■ Action item: Please copy, exactly as they appear below, the lines from the one containing "Click the Enable label" through the one containing "The image size is (711, 441).".

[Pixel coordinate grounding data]
━━━━━━
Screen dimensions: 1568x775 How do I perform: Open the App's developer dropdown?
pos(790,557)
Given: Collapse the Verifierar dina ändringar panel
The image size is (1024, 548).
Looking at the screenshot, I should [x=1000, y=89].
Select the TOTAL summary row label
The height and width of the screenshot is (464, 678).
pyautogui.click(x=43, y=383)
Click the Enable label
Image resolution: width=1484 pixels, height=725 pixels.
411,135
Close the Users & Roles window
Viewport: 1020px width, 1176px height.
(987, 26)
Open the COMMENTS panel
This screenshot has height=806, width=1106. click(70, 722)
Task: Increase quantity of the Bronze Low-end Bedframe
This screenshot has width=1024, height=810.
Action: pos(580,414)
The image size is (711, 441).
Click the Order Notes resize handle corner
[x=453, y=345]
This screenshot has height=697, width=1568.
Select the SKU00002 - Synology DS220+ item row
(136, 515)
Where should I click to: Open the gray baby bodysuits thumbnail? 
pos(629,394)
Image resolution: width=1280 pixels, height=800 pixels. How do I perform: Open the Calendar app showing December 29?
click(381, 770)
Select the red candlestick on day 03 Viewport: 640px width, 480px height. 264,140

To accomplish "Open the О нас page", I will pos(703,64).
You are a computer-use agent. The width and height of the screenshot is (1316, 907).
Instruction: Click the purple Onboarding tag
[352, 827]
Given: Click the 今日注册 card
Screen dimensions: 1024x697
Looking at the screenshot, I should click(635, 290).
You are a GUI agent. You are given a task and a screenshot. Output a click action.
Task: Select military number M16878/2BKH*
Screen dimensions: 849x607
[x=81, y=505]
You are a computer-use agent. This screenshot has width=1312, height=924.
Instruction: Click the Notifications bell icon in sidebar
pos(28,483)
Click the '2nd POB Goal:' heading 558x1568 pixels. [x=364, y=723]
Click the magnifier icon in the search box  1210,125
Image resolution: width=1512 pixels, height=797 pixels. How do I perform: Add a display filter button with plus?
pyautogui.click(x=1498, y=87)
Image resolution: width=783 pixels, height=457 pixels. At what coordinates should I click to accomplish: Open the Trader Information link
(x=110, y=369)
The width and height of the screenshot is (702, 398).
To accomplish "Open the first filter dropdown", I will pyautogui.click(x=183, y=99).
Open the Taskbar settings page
━━━━━━
■ Result of this exercise:
Click the Enable label
Image resolution: width=1484 pixels, height=725 pixels.
411,135
Close the Users & Roles window
Viewport: 1020px width, 1176px height.
(987, 26)
Open the COMMENTS panel
This screenshot has height=806, width=1106. click(70, 722)
Task: Increase quantity of the Bronze Low-end Bedframe
This screenshot has width=1024, height=810.
Action: pos(580,414)
The image size is (711, 441).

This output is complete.